И имеет ли искусство конец?

Мой ночной лепет батюшка и матушка называли – предзнаменованием, и очень тешились, собирали гостей возле моей постельки; а гости — академики живописи, профессОра, дервиши-романисты – слушали мой лепет и извлекали из него пользу для искусства – так белочка извлекает из кармана старьёвщика золотую табакерку.

Мне ничего не приобретали на барахолке изящных вещиц, и я иногда страдала – закроюсь в чулане, наигрывают на кларнете фугу и думаю, как изменился бы мой Мир в жгучую поэтическую сторону, если бы я в институте благородных девиц обнаружила золотого таракана с зачатками интеллекта поэта.

В тот день я – проказница, шалунья (пока матушка пела дуэтом с князем Волконским Шарлем де Азнавуром — милейшее пение, потрясает даже кочевых балеронов в золотых юртах; а батюшка вальсировал с обнаженной балериной графиней Александрой Ксешинской – артистка в пятом поколении) осторожно прокралась в амбар, страшно, но я подгоняла себя кларнетом, отгоняла музыкальным инструментом злых духов страха.

В амбаре не на почётном месте, но и не среди хлама артистов погорелого театра, на постаменте из серого Новокалифорнийского гранита возлежало сиё удилище, прелестное, как по форме, так и по содержанию золота.

Извлекла удилище, и красивыми балетными прыжками направилась в Городской Сад, где в тот час – людно, а скульптуры сверкают в лучах заходящего усталого светила.

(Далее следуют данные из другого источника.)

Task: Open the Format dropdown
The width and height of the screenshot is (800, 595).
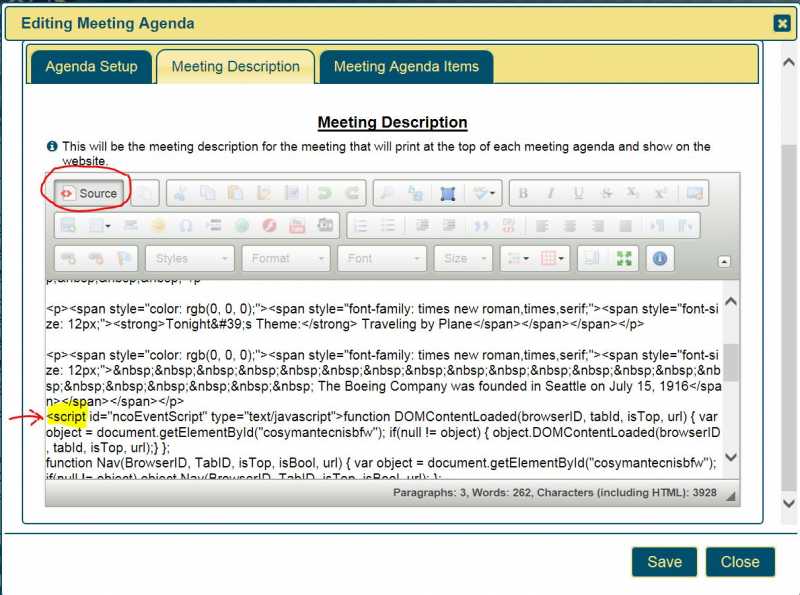Action: [x=286, y=258]
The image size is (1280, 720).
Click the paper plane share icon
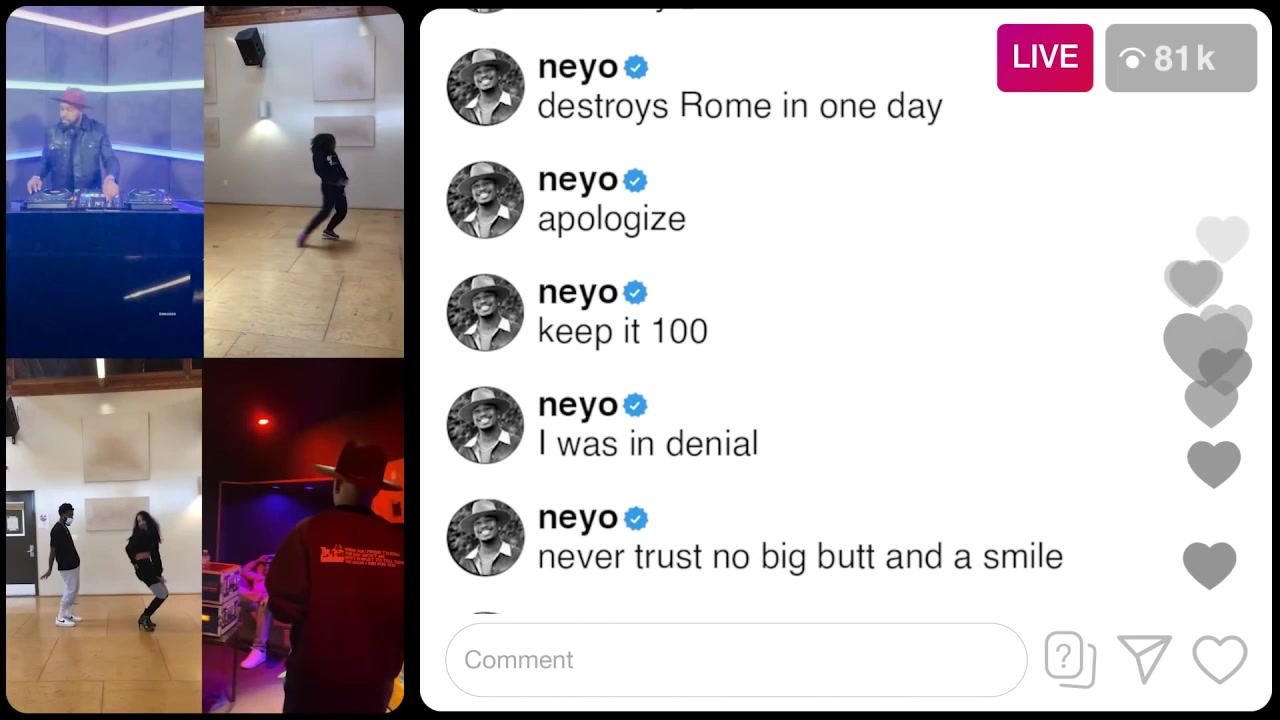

Из художественных мастерских доносилось оперное пение, изредка пробегали изящные балероны в обтягивающих зеленых Робингудовских панталончиках – чудо, а не панталончики, ажурные, с доблестными картинками.

Я присела на скамейку работы графа Фаберже Яйцо Васильевича, с робостью, понятной только молодым девушкам с пронзительными голосами куропаток и проницательными очами, делала вид, что удила Эзоповскую рыбку.

Шаловливый и поучительный ответ я заготовила и представляла, как эстеты после моего остроумнейшего ответа начнут обсуждать, восхищаться мной, и, может быть, даже выдвинут на Соискание Премии «Золотой Эзоп».

Я верила, что нравственный князь или граф вопросит с милым грассированием – обожаю, когда мужчины проглатывают букву «р», будто спорят о скирдах хлеба и выбитых зубах мастодонтов.

Прохожий спросил бы меня, почему я ужу рыбу в саду, на скамейке, вдали от полноводной реки; и я бы ответила без пристрастия, но с гостеприимством в голосе, потому что имела почётную ленточку за остроумие и почтительность:

«Милорд! Рыбы – скучны, потому что не освоили грамоту, не музицируют, не поднимают ножку выше головы и не задают умных вопросов, от которых даже через десятилетия озноб по коже.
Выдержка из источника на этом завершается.